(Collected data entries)
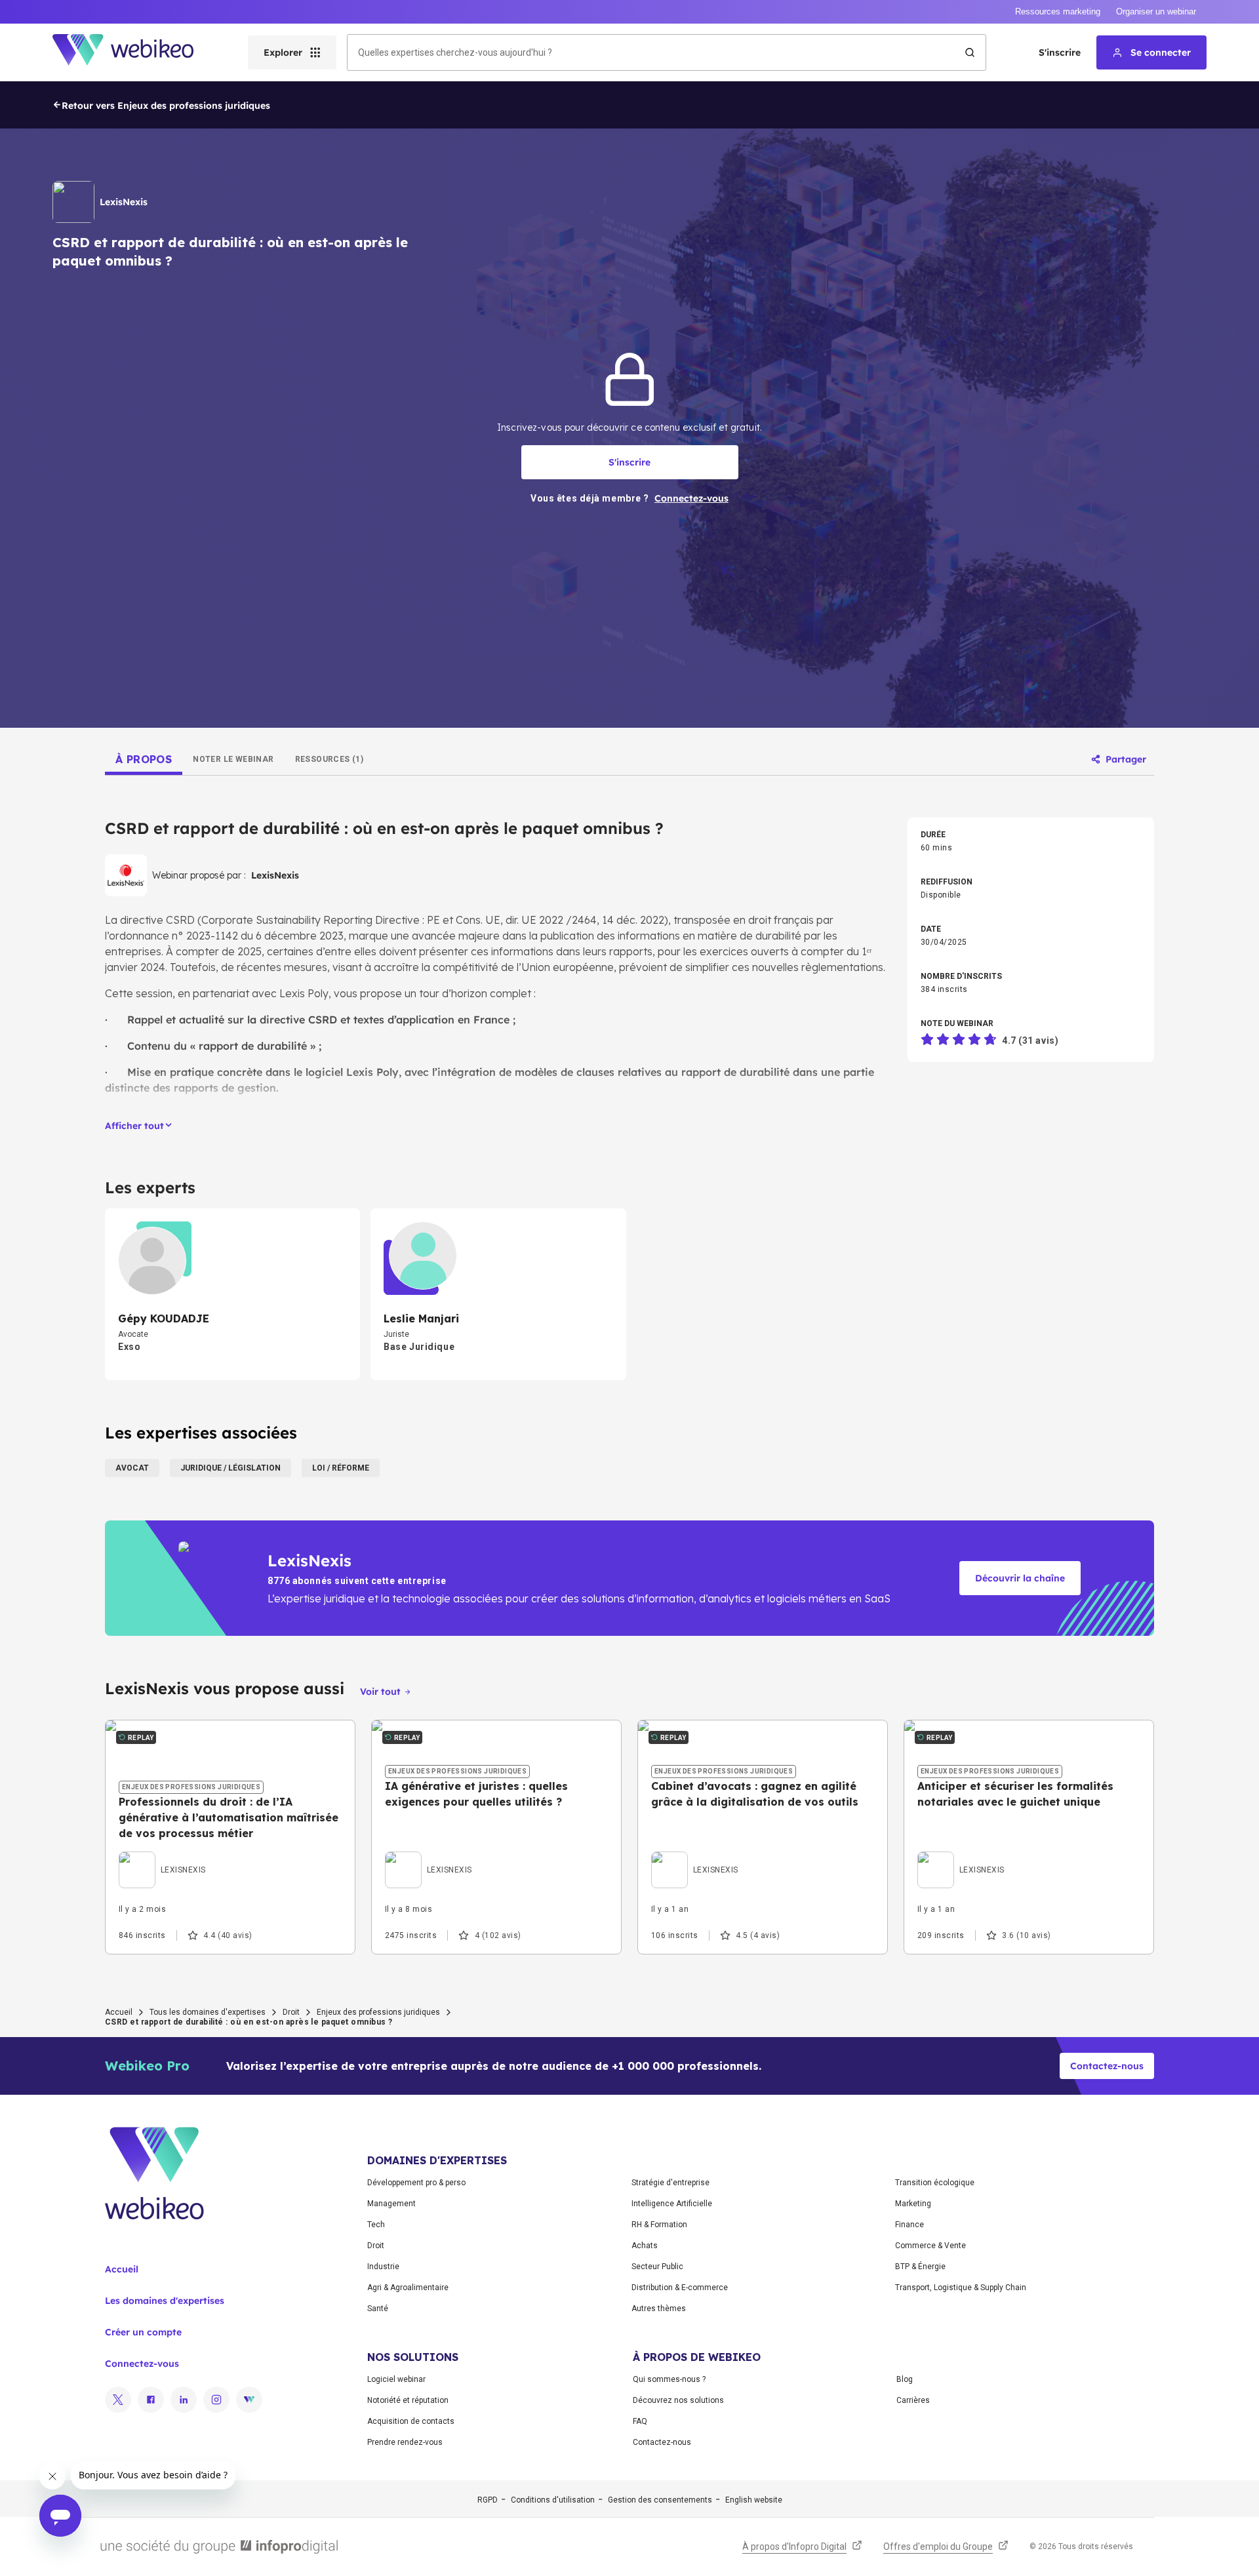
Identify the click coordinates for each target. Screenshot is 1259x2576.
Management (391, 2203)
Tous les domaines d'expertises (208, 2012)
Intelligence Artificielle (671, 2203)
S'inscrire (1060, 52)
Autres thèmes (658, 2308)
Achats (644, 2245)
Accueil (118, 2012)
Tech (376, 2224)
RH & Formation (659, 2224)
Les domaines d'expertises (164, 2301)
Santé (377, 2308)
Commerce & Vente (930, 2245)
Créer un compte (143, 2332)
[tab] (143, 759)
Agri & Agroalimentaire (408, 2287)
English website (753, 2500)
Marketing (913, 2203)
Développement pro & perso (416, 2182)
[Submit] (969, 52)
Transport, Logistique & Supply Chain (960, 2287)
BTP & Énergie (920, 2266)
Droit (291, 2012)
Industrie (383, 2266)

▶ _WHAT IS BEING ASKED_:
Because pictures are not wanted, give every entry above again exactly without them.

▶ _THE ANSWER_:
Identify the click coordinates for each target. Screenshot is 1259x2576.
Management (391, 2203)
Tous les domaines d'expertises (208, 2012)
Intelligence Artificielle (671, 2203)
S'inscrire (1060, 52)
Autres thèmes (658, 2308)
Achats (644, 2245)
Accueil (118, 2012)
Tech (376, 2224)
RH & Formation (659, 2224)
Les domaines d'expertises (164, 2301)
Santé (377, 2308)
Commerce & Vente (930, 2245)
Créer un compte (143, 2332)
[tab] (143, 759)
Agri & Agroalimentaire (408, 2287)
English website (753, 2500)
Marketing (913, 2203)
Développement pro & perso (416, 2182)
[Submit] (969, 52)
Transport, Logistique & Supply Chain (960, 2287)
BTP & Énergie (920, 2266)
Droit (291, 2012)
Industrie (383, 2266)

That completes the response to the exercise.